----- Extracted entries -----
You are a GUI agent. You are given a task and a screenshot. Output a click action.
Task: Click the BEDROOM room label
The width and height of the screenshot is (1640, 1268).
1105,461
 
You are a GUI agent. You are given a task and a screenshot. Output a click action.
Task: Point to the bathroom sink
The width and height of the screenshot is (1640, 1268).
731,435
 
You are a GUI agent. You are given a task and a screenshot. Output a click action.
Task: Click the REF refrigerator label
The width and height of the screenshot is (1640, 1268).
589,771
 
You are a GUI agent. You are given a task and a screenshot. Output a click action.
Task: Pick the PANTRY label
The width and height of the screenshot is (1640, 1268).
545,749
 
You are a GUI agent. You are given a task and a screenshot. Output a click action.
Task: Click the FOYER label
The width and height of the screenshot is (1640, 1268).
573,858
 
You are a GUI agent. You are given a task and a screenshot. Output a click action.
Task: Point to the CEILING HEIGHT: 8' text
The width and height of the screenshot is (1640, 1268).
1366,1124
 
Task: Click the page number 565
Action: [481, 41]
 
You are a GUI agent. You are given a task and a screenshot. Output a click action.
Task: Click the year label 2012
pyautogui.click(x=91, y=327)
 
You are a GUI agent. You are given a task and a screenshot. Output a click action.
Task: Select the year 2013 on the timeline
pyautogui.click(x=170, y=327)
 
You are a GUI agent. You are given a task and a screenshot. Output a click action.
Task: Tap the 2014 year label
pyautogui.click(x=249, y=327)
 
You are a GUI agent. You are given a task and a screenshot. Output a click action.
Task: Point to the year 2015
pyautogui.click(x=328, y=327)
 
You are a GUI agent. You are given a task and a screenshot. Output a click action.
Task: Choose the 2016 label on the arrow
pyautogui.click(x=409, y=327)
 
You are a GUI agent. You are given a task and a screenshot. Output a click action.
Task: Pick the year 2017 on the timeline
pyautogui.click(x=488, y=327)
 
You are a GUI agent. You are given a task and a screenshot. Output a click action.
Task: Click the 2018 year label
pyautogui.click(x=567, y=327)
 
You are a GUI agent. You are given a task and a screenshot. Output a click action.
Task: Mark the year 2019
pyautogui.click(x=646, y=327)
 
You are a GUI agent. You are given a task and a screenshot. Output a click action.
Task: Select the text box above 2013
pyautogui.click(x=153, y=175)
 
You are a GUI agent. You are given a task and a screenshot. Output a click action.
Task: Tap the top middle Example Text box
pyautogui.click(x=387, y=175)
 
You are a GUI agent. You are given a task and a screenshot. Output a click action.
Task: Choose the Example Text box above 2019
-----
• _Objective_: Render all of the data above as a JSON array of strings, one string per line, omitting blank lines.

• _Solution for this task_:
[
  "You are a GUI agent. You are given a task and a screenshot. Output a click action.",
  "Task: Click the BEDROOM room label",
  "The width and height of the screenshot is (1640, 1268).",
  "1105,461",
  "You are a GUI agent. You are given a task and a screenshot. Output a click action.",
  "Task: Point to the bathroom sink",
  "The width and height of the screenshot is (1640, 1268).",
  "731,435",
  "You are a GUI agent. You are given a task and a screenshot. Output a click action.",
  "Task: Click the REF refrigerator label",
  "The width and height of the screenshot is (1640, 1268).",
  "589,771",
  "You are a GUI agent. You are given a task and a screenshot. Output a click action.",
  "Task: Pick the PANTRY label",
  "The width and height of the screenshot is (1640, 1268).",
  "545,749",
  "You are a GUI agent. You are given a task and a screenshot. Output a click action.",
  "Task: Click the FOYER label",
  "The width and height of the screenshot is (1640, 1268).",
  "573,858",
  "You are a GUI agent. You are given a task and a screenshot. Output a click action.",
  "Task: Point to the CEILING HEIGHT: 8' text",
  "The width and height of the screenshot is (1640, 1268).",
  "1366,1124",
  "Task: Click the page number 565",
  "Action: [481, 41]",
  "You are a GUI agent. You are given a task and a screenshot. Output a click action.",
  "Task: Click the year label 2012",
  "pyautogui.click(x=91, y=327)",
  "You are a GUI agent. You are given a task and a screenshot. Output a click action.",
  "Task: Select the year 2013 on the timeline",
  "pyautogui.click(x=170, y=327)",
  "You are a GUI agent. You are given a task and a screenshot. Output a click action.",
  "Task: Tap the 2014 year label",
  "pyautogui.click(x=249, y=327)",
  "You are a GUI agent. You are given a task and a screenshot. Output a click action.",
  "Task: Point to the year 2015",
  "pyautogui.click(x=328, y=327)",
  "You are a GUI agent. You are given a task and a screenshot. Output a click action.",
  "Task: Choose the 2016 label on the arrow",
  "pyautogui.click(x=409, y=327)",
  "You are a GUI agent. You are given a task and a screenshot. Output a click action.",
  "Task: Pick the year 2017 on the timeline",
  "pyautogui.click(x=488, y=327)",
  "You are a GUI agent. You are given a task and a screenshot. Output a click action.",
  "Task: Click the 2018 year label",
  "pyautogui.click(x=567, y=327)",
  "You are a GUI agent. You are given a task and a screenshot. Output a click action.",
  "Task: Mark the year 2019",
  "pyautogui.click(x=646, y=327)",
  "You are a GUI agent. You are given a task and a screenshot. Output a click action.",
  "Task: Select the text box above 2013",
  "pyautogui.click(x=153, y=175)",
  "You are a GUI agent. You are given a task and a screenshot. Output a click action.",
  "Task: Tap the top middle Example Text box",
  "pyautogui.click(x=387, y=175)",
  "You are a GUI agent. You are given a task and a screenshot. Output a click action.",
  "Task: Choose the Example Text box above 2019"
]